Monday, April 20, 2015

Ch-ch-ch-ch-changes

As my graduation approaches I am overwhelmed with thoughts about the events of the last three years. Many times people speak of regrets that they have. They mention bad relationships they “should have” avoided or missed opportunities that have affected their lives in damaging ways.
 I don’t believe in regrets. I believe that everything that has happened in my life; every mistake I have made, every dumb choice, every opportunity I have missed, has happened to make me the person I am today. Don’t get me wrong, I don’t always love the person I am, but I don’t ever hate who I am. Regretting things I have done undermines the person I am and the lessons I have learned.
However, I had the thought lately, “Who, what and where would I be if I didn't have Crohn’s Disease?”
Who would I be? Would I have graduated sooner? Would I still be single? Would I have better self-image?
What would I be? Would I be a good person? Would I have as much empathy as I do?
Where would I be? Would I still be living in my parent’s house? Would I have moved somewhere totally new?
Having Crohn’s Disease and an ileostomy has shaped my life. It has impacted me both positively and negatively. It has held me back for sure. Finishing school had to be done at a slower pace. I missed so much work that I was eventually replaced.

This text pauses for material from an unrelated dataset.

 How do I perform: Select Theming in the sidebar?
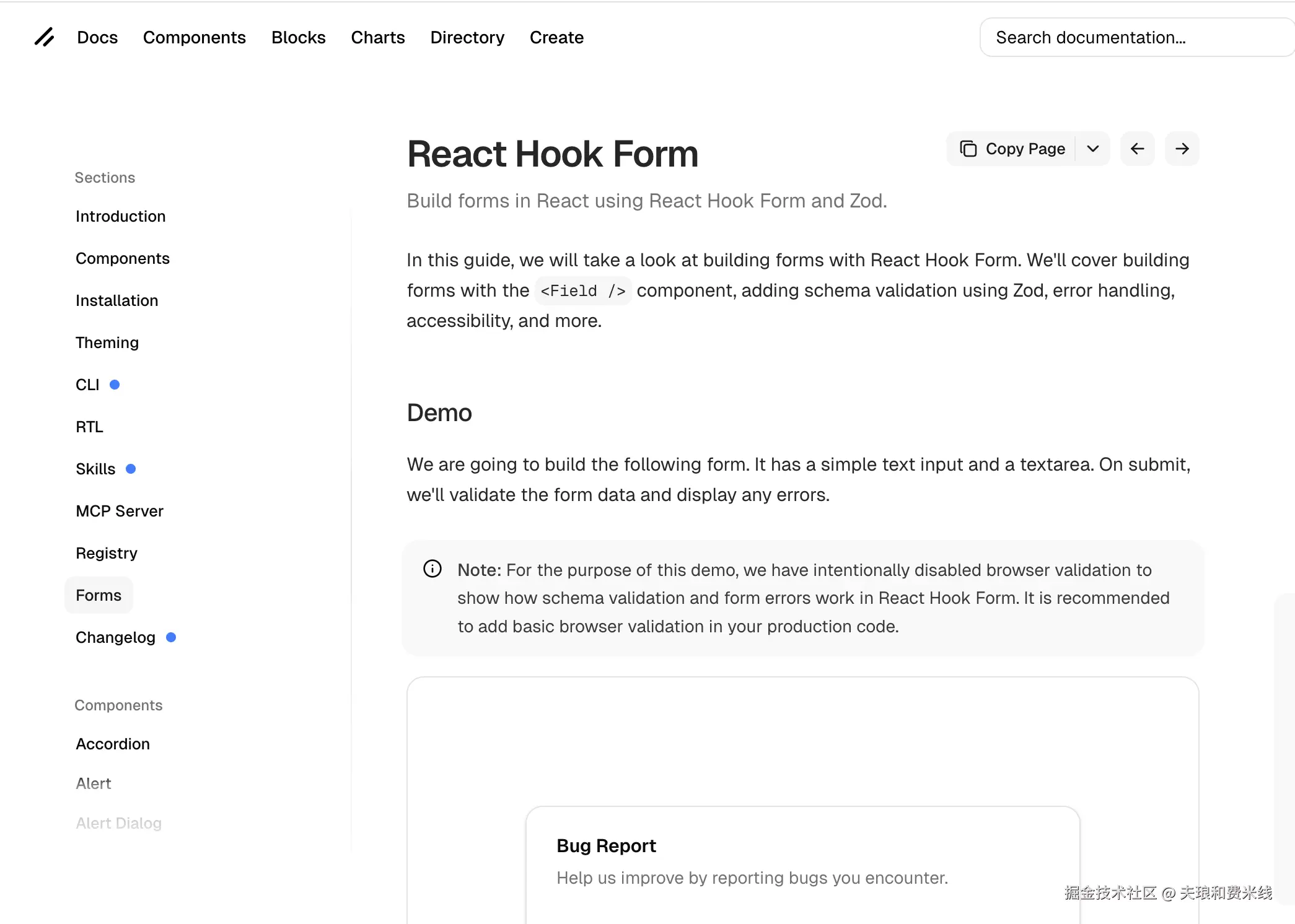coord(107,342)
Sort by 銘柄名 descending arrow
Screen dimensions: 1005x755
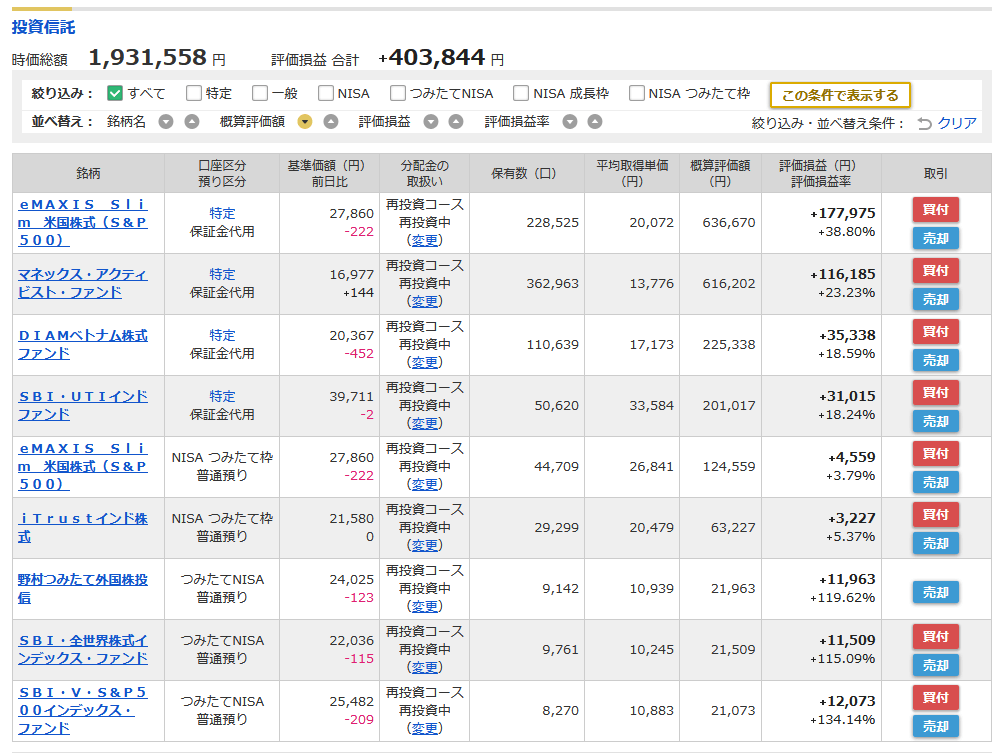(x=166, y=122)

It has also given me a new perspective. I now know what it is like to be faced with death. I know what it is like to have a disease that has embarrassing symptoms. I know what it’s like to have my body rip itself apart and have to be cut open and my insides rerouted.  These things have shaped my thinking. They have given me the chance to make new friends and to help an entire community to educate the masses. I have gained a family by losing an organ. I have gained my life back.